If we lose out, we are the 5-seed.
Overall breakdown:
- 30 out of 64 possible outcomes have us at the 5-seed.
- 18 out of 64 possible outcomes have us at the 4-seed.
- 10 out of 64 possible outcomes have us at the 3-seed.
- 6 out of 64 possible outcomes have us at the 2-seed.
Winning at least one game drops the 30 outcomes resulting in a 5-seed to 14, which would make the 4-seed the likeliest outcome.
Winning tonight brings the overall breakdown to this:
- 8 out of 32 possible outcomes would have us at the 5-seed.
- 10 out of 32 possible outcomes would have us at the 4-seed.
- 8 out of 32 possible outcomes would have us at the 3-seed.
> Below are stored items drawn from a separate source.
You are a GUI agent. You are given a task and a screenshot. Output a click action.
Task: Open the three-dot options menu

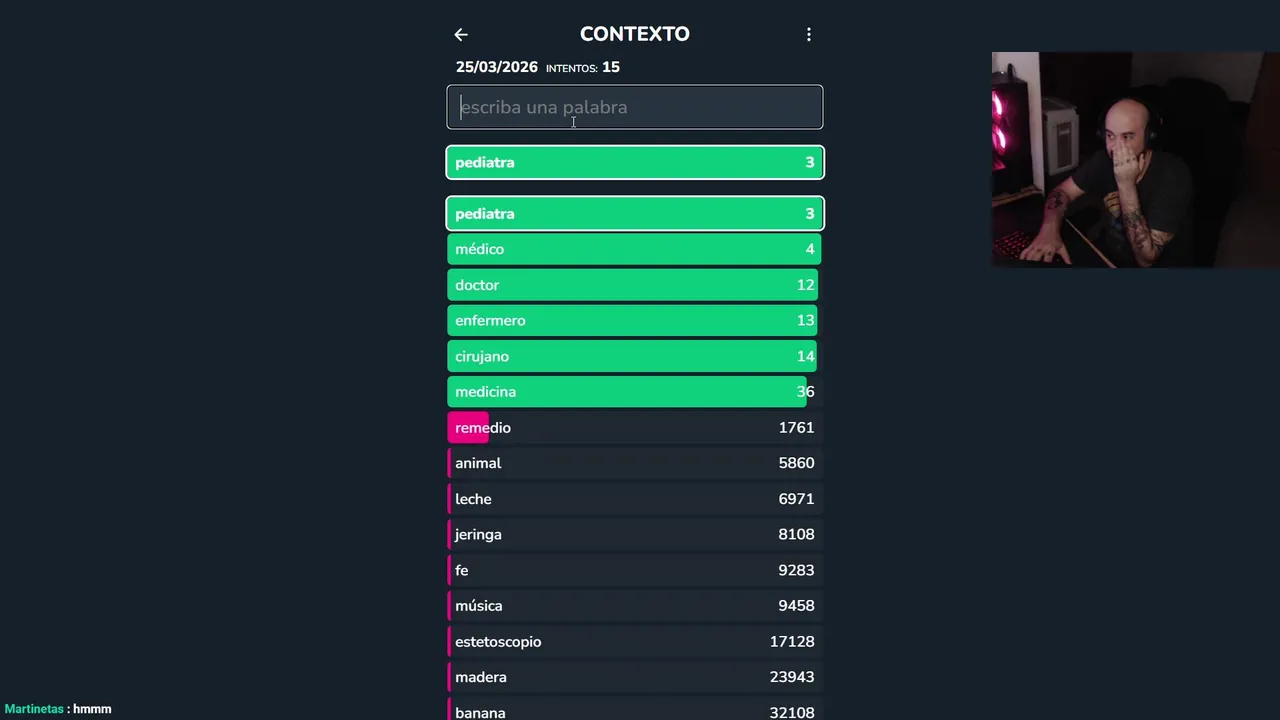(x=809, y=35)
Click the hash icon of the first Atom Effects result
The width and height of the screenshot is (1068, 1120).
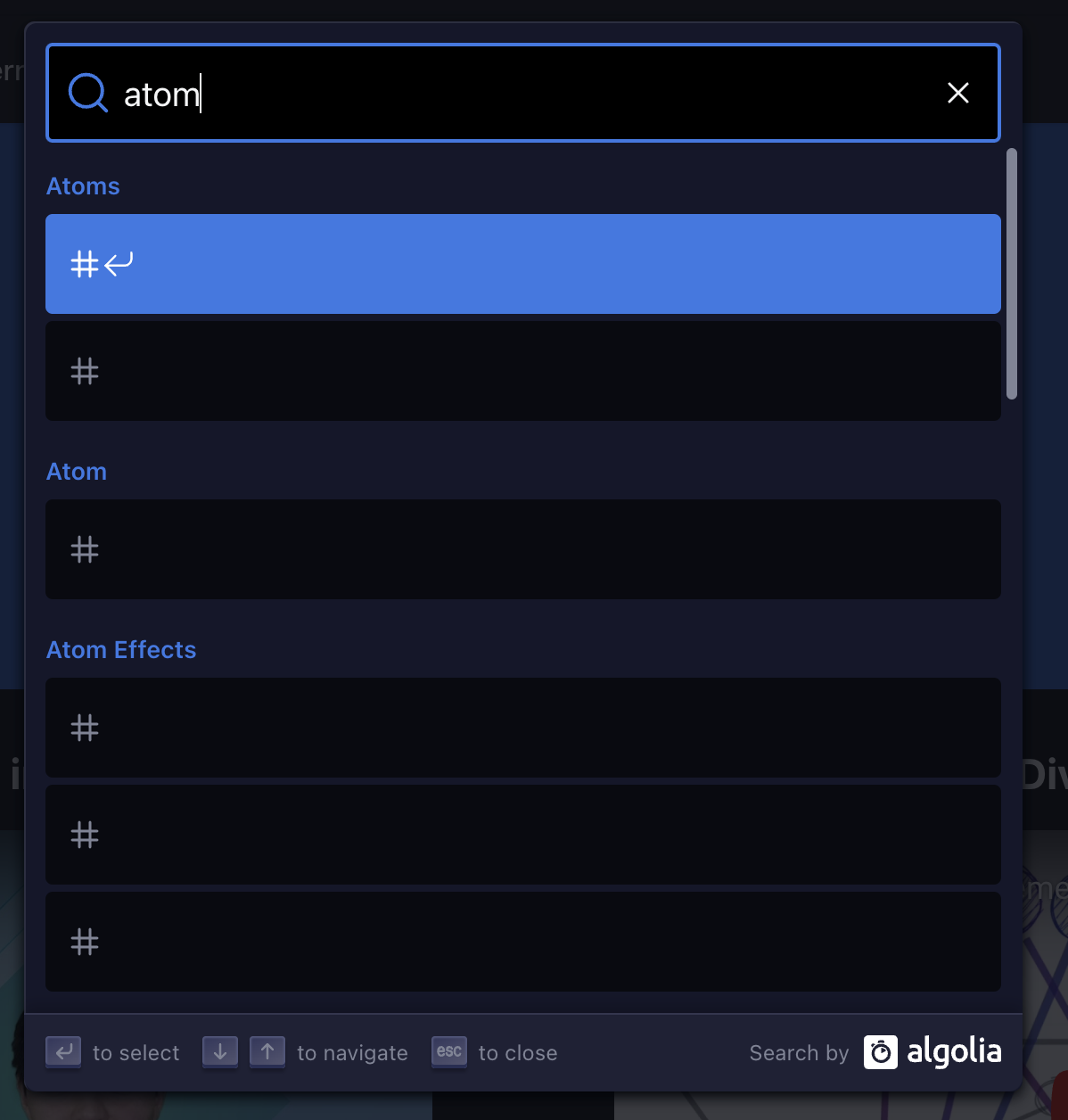[x=85, y=728]
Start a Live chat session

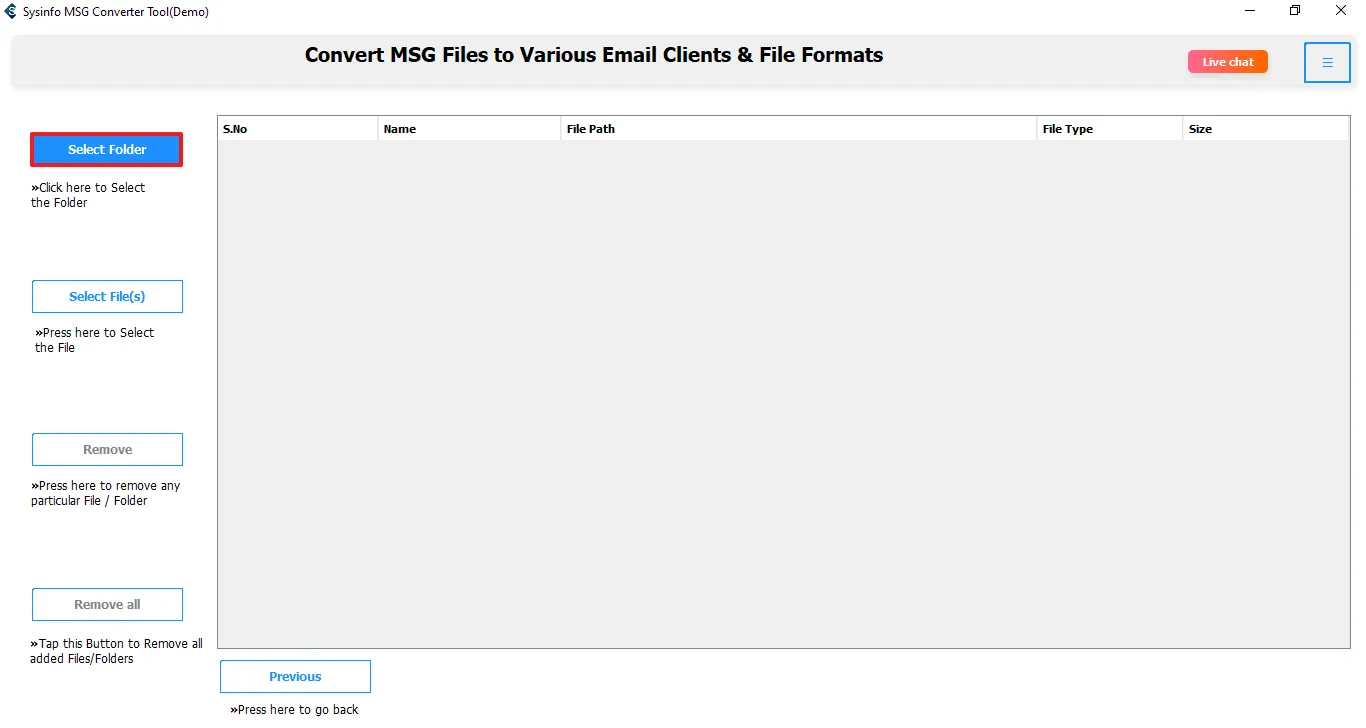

- 6 out of 32 possible outcomes would have us at the 2-seed.
As you can see, winning tonight drastically shifts our chances from likely 4/5 seed to almost a 44% chance of a 2/3 seed. However, if you consider that it is extremely unlikely for MSU or Wisconsin to lose to NW and PSU, Indiana becomes a must-win game to stay out of the 5-seed.
If we lose tonight and you assume that MSU and Wisconsin won't lose their last games, Wisconsin beating MSU is the only way that we get the 4-seed instead of the 5-seed.
Basically, if we win tonight, MSU winning on Thursday gives us the best shot at higher seeds. If we lose tonight, Wisconsin gives us the best shot at higher seeds.